CeluneNorm-0.6B-v1.2/README.md

---
license: mit
datasets:
- lunahr/normalization-data-mixed
language:
- en
base_model:
- Qwen/Qwen3-0.6B-Base
pipeline_tag: text-generation
library_name: transformers
tags:
- text-transformation
- text-normalization
new_version: lunahr/CeluneNorm-0.6B-v1.3
---

# Model Card for CeluneNorm-0.6B-v1.2

## Model Details

### Model Description
CeluneNorm is a lightweight text normalization model designed for TTS and general preprocessing pipelines.

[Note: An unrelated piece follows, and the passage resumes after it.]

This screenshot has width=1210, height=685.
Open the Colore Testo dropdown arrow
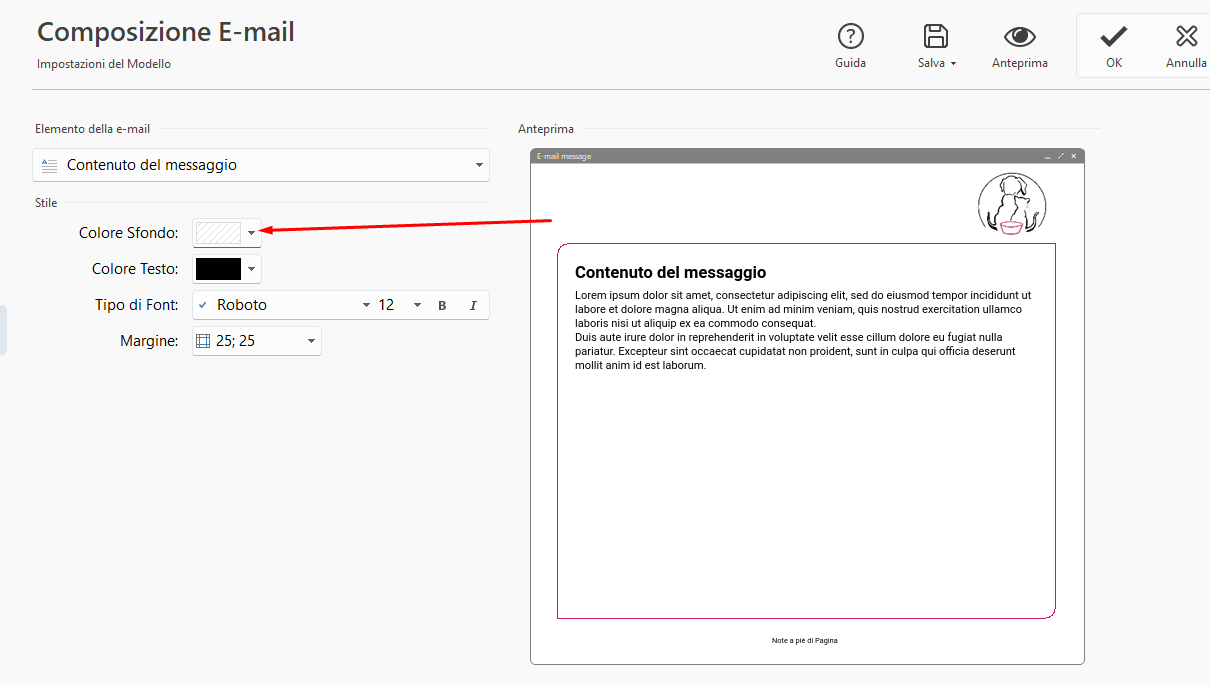[x=251, y=269]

It converts poorly formatted input into clean, readable text while preserving the original meaning.

Example:

- Input: `this is a badly formed sentence`
- Output: `This is a badly formed sentence.`

The model is conservative by design:
- It does not rewrite sentences
- It avoids changing meaning
- It preserves domain-specific tokens (e.g. URLs, commands, names)

### Update
Version 1.2 improves casing on outputs compared to version 1.1.

It is recommended to use version 1.2 for the best accuracy.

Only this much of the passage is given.